# Dead Man Eating



## Guest (Aug 9, 2008)

Final meal requests from death row inmates prior to execution. It hasn't been updated in a year, but still very interesting;

http://www.deadmaneating.com


----------



## Glock23 (May 16, 2008)

john washington *hightower*
georgia
june 26, 2007
four fried pork chops, collard greens with boiled okra and "boiling meat", fried corn, fried fatback, fried green tomatoes, cornbread, lemonade, one pint of strawberry ice cream and three glazed donuts.

They killed officer Hightower? Nooooooooo!


----------



## Andy0921 (Jan 12, 2006)

That is pretty interesting.

What would all of you have for your last meal?


----------



## Guest (Aug 11, 2008)

Andy0921 said:


> What would all of you have for your last meal?

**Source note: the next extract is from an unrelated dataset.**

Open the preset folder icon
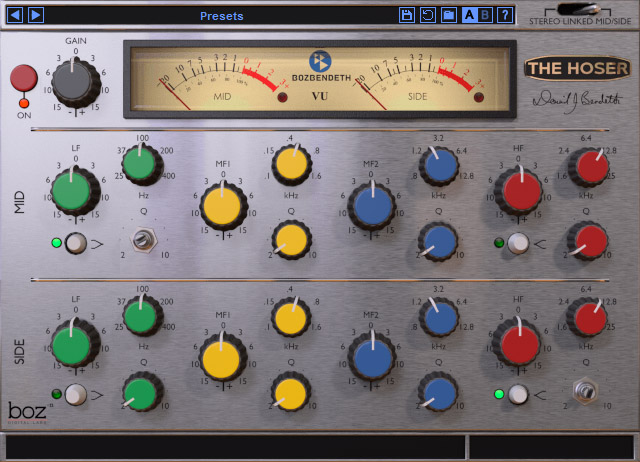Screen dimensions: 640x462 [x=449, y=15]
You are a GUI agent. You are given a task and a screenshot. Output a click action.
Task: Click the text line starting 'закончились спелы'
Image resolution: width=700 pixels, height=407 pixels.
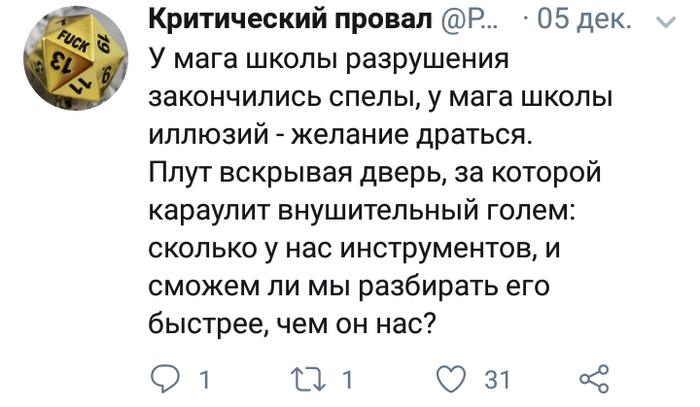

I'd probably be too sick to eat, but for the sake of conversation and keeping in mind that alcohol is prohibited;

Caesar salad with no anchovies, teriyaki steak tips medium-rare, garlic mashed potatoes, corn on the cob w/butter, Mississippi mud ice cream, Diet Vanilla Pepsi, and coffee.

I also think it's awesome how that website titles their archives "Past Dinner Guests".


----------



## screamineagle (Jul 11, 2005)

no idea what I would ask for a last meal, but my last request would be to have a stunt double stand in for the execution.


----------



## 7costanza (Aug 29, 2006)

The three Jessicas.......in order by height!!


----------



## Guest (Aug 11, 2008)

I'd have to go for chicken fra diavlo, some nice italian bread, with boston cream pie for desert.


----------



## Glock23 (May 16, 2008)

I'll have the never ending fries from red robin and eat them very slowly.


----------



## justanotherparatrooper (Aug 27, 2006)

Kimchi....no one would get close enough to stick the needle in


----------



## 4ransom (Mar 1, 2006)

A 12 pack of Budweiser.


----------



## Albundy (May 31, 2007)

Fried Fatback? I would have what rules the world....... Pussy


----------



## lpwpd722 (Jun 13, 2006)

I would request lasagna w/extra cheese, a lobster, chocolate shake, but probably wouldn't be able to eat it because of what would be coming next.


----------



## Guest (Sep 10, 2008)

lpwpd722 said:


> I would request lasagna w/extra cheese, a lobster, chocolate shake, but probably wouldn't be able to eat it because of what would be coming next.


Look at the bright side; no guilt over all those extra calories!


----------